▶ _Work required_:
Render every line of the listing below as a Markdown table with two columns, Row and Line, numbering the rows and skipping blank lines. Leave the pictures out.

>>>>

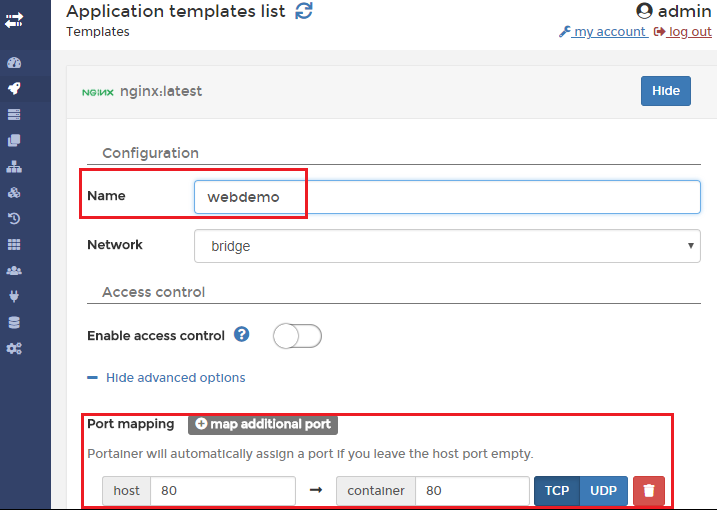The height and width of the screenshot is (510, 717).
Task: Open the Network bridge dropdown
Action: (x=447, y=245)
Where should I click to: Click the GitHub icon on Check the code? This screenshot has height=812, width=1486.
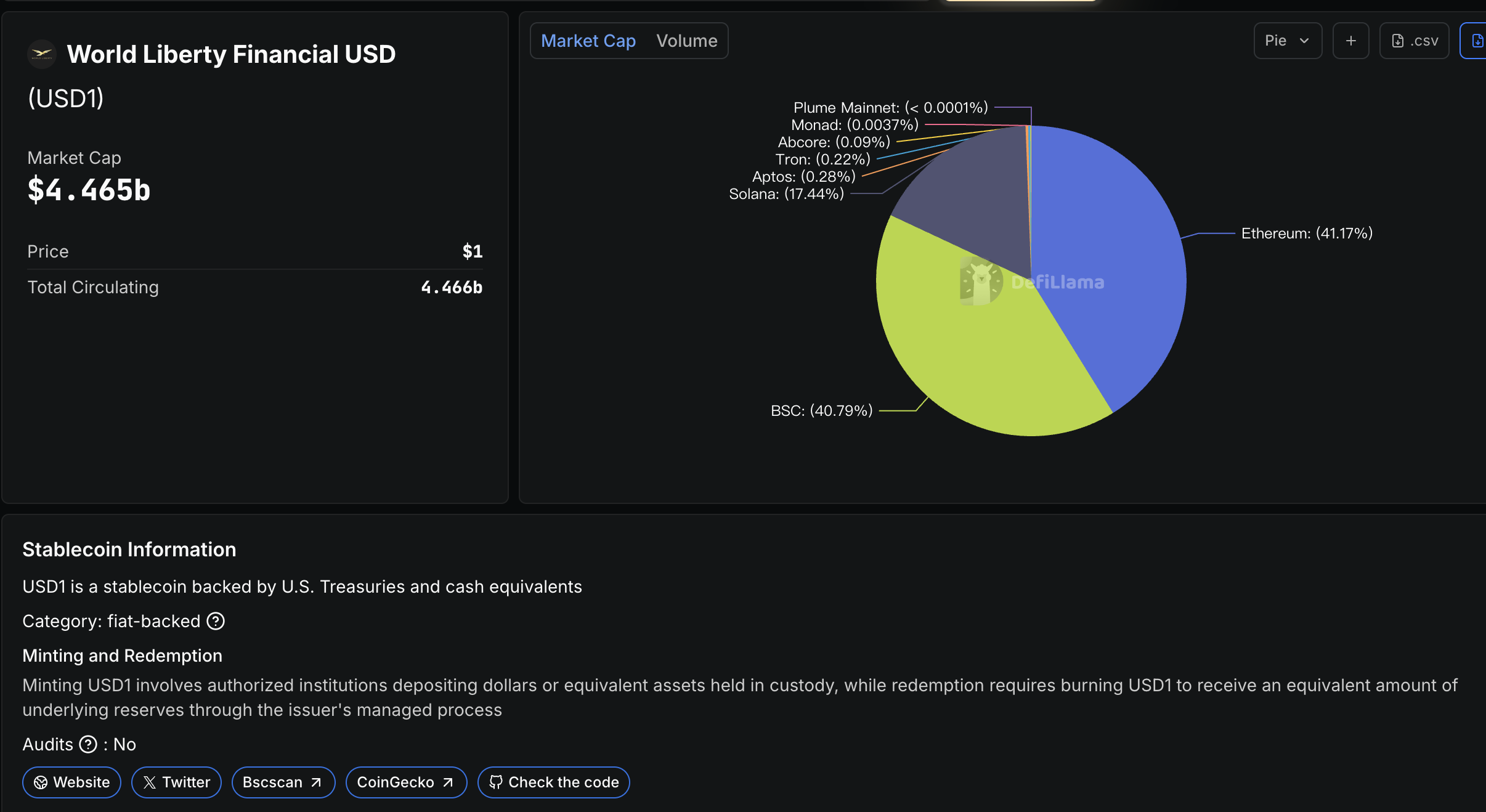495,782
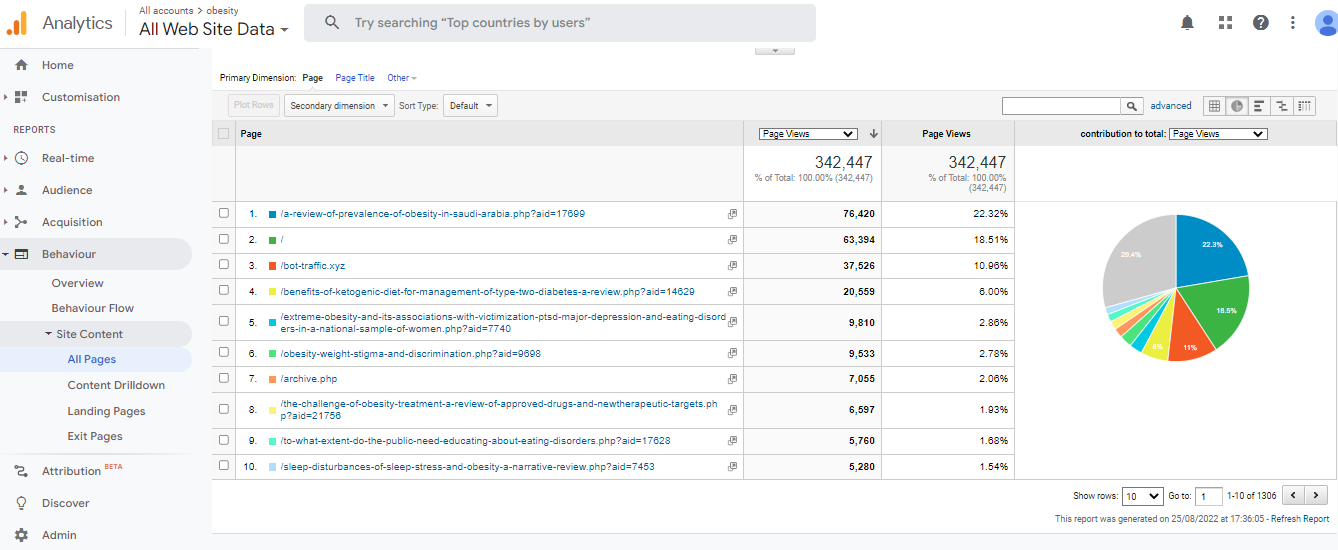Select the performance bar view icon
This screenshot has width=1338, height=550.
[x=1259, y=106]
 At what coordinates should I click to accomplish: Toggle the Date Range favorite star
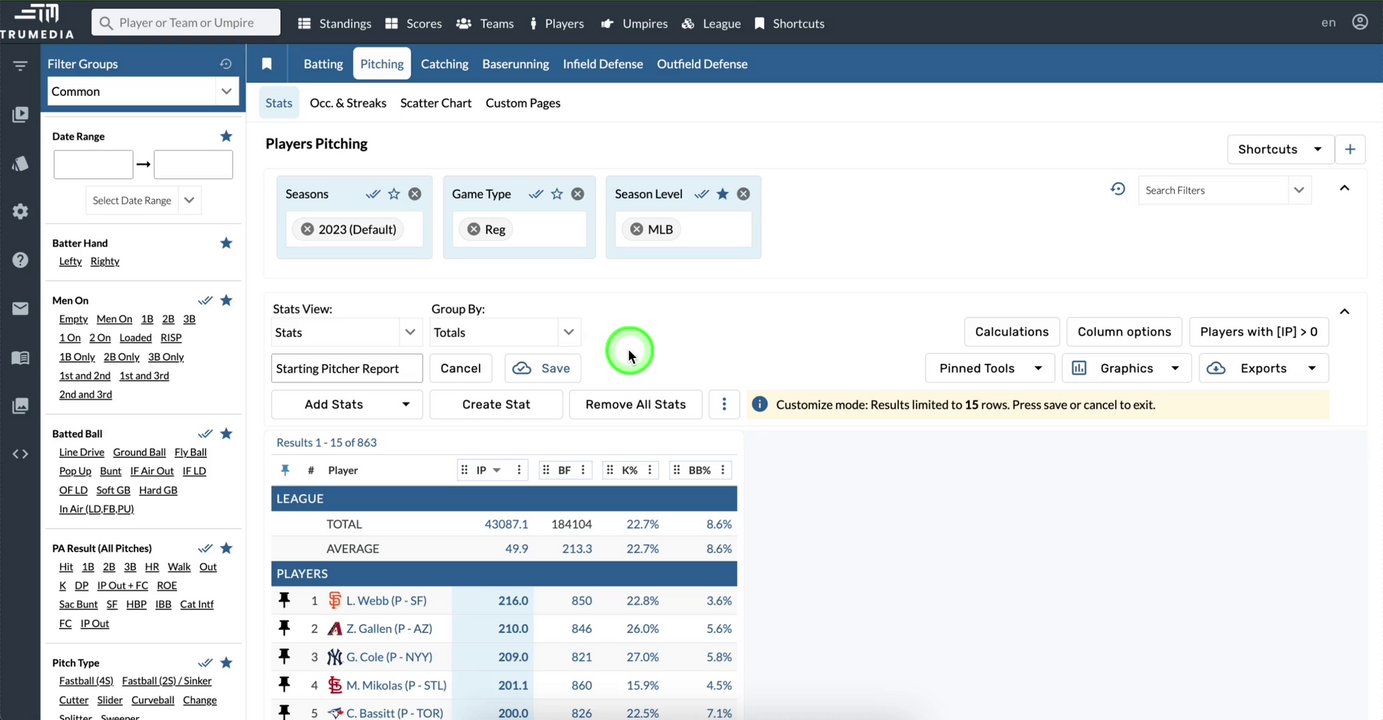pyautogui.click(x=226, y=136)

<<<<

▶ _Exercise solution_:
| Row | Line |
|---|---|
| 1 | The height and width of the screenshot is (510, 717). |
| 2 | Task: Open the Network bridge dropdown |
| 3 | Action: (x=447, y=245) |
| 4 | Where should I click to: Click the GitHub icon on Check the code? This screenshot has height=812, width=1486. |
| 5 | 495,782 |
| 6 | Select the performance bar view icon |
| 7 | This screenshot has width=1338, height=550. |
| 8 | [x=1259, y=106] |
| 9 |  At what coordinates should I click to accomplish: Toggle the Date Range favorite star |
| 10 | pyautogui.click(x=226, y=136) |